Task set:
(a) Return the passage from the Dorie Greenspan interview that opens with the words containing "Michele Norris Well, that" and closes with "entirely new orbit.", copied exactly.
(b) In the Dorie Greenspan interview, at which university was her baking demonstration held?

Michele Norris Well, that suggestion from her perceptive husband rang true with Dorie. She left behind her pursuit of a PhD and got her hands dirty, learning the ins and outs of cooking and baking. Of course, there were some setbacks at first. A few baking gigs at restaurants left Dorie feeling stifled and invisible. The chefs were always looking past her like she didn't even exist. But eventually she began writing for Food and Wine magazine. Her first cookbook was called Sweet Times. It hit the shelves in 1991, and it found a small and devoted audience. And then everything changed when an enormously influential character stepped into her life like a fairy godmother and sent Dorie's career into an entirely new orbit.

Michele Norris You'd published this cookbook with Julia Child called baking with Julia, which transformed your career. And I think for a lot of women opened up the possibilities of cooking in a different way, baking in a different way, being more courageous or experimental in the kitchen. How did you meet Julia Child?

Dorie Greenspan I met Julia when my first book, Sweet Times, came out in 1991. I was invited to do a baking demonstration as part of a day of such things at Boston University, and I was petrified. I was so afraid. I thought you became an author because you never had to leave home. I...

Michele Norris so you just wanted, you happy baking. And you didn't want to have to go out in the world and market the book.

Dorie Greenspan I didn't! And I certainly didn't want to bake in front of an audience. But books are like your children, and you want to take care of them and you want them to succeed. And so I took the train up to Boston, and I'm so glad I didn't ask who else was doing this, because not only was Julia part of this day, but Jacques Pepin also.

Michele Norris Oh, her dear friend!

Record set:
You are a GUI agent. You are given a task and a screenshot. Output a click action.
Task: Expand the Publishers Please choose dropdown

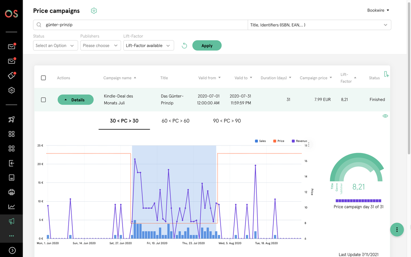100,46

...

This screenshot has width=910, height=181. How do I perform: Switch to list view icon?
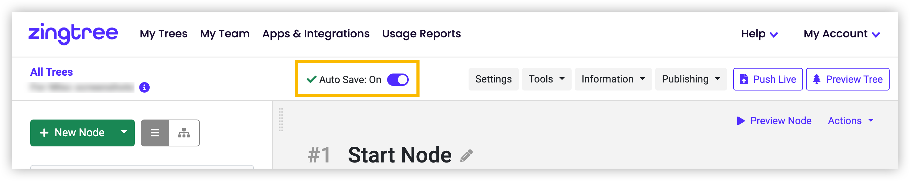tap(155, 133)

* * *

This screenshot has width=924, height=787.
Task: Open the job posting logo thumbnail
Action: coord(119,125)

Answers per task:
(a)
Michele Norris Well, that suggestion from her perceptive husband rang true with Dorie. She left behind her pursuit of a PhD and got her hands dirty, learning the ins and outs of cooking and baking. Of course, there were some setbacks at first. A few baking gigs at restaurants left Dorie feeling stifled and invisible. The chefs were always looking past her like she didn't even exist. But eventually she began writing for Food and Wine magazine. Her first cookbook was called Sweet Times. It hit the shelves in 1991, and it found a small and devoted audience. And then everything changed when an enormously influential character stepped into her life like a fairy godmother and sent Dorie's career into an entirely new orbit.

(b) Boston University